North-Central Section - 35th Annual Meeting (April 23-24, 2001)

Paper No. 0
Presentation Time: 1:00 PM-4:30 PM

PHASE RELATIONS OF ANDESITIC ACATLAN IGNIMBRITE AT ATMOSPHERIC PRESSURE


RIVERA, Heather, DE JESUS DIAZ Jr, Jose and BARTELS, Karen S., Earth Science, Northeastern Illinois Univ, 5500 N. St. Louis Ave, Chicago, IL 60625, hrivera@NFA.Futures.Org

The Acatlán Ignimbrite is a zoned rhyolite-andesite ignimbrite that was erupted during the Quaternary, covering an area of about 300 square kilometers just southwest of Guadalajara, Mexico.

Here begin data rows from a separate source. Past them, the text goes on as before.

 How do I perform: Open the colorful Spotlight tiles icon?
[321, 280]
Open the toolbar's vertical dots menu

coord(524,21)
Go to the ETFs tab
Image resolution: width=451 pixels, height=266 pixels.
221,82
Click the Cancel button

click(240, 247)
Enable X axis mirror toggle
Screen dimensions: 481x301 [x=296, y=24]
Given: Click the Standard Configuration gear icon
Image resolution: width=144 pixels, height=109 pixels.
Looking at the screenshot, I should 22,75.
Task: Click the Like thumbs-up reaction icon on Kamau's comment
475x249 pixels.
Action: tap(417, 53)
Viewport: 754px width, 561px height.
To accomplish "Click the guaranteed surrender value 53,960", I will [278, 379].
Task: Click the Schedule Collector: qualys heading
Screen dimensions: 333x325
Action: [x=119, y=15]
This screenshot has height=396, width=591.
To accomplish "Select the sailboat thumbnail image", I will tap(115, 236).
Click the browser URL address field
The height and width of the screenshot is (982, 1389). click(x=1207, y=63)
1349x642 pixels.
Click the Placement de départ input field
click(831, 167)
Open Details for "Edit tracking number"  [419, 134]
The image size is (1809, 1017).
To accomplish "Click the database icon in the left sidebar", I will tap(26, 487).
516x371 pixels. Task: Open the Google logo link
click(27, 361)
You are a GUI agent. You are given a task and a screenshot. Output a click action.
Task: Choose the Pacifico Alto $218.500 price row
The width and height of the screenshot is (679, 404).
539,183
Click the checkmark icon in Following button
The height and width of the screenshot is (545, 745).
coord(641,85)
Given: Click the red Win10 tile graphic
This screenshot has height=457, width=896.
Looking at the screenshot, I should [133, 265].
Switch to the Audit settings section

It is part of the Acatlán Volcanic Field, which consists of numerous lava flows of basalt and andesite, cinder cones of andesite, and many domes of rhyolite and dacite. The andesitic portion of the ignimbrite is made of black, glassy pumice that is denser and has larger vesicles than the pink to gray rhyolitic pumice. The andesite pumice is aphyric. This study determined the phase relations of the andesitic pumice composition at one atmosphere pressure in order to see what this composition would have looked like if it had been erupted as a lava flow. Experiments were conducted in a vertical-tube gas-mixing furnace. Oxygen fugacity was controlled to the quartz-fayalite-magnetite buffer using a mixture of CO2 and H2 gases.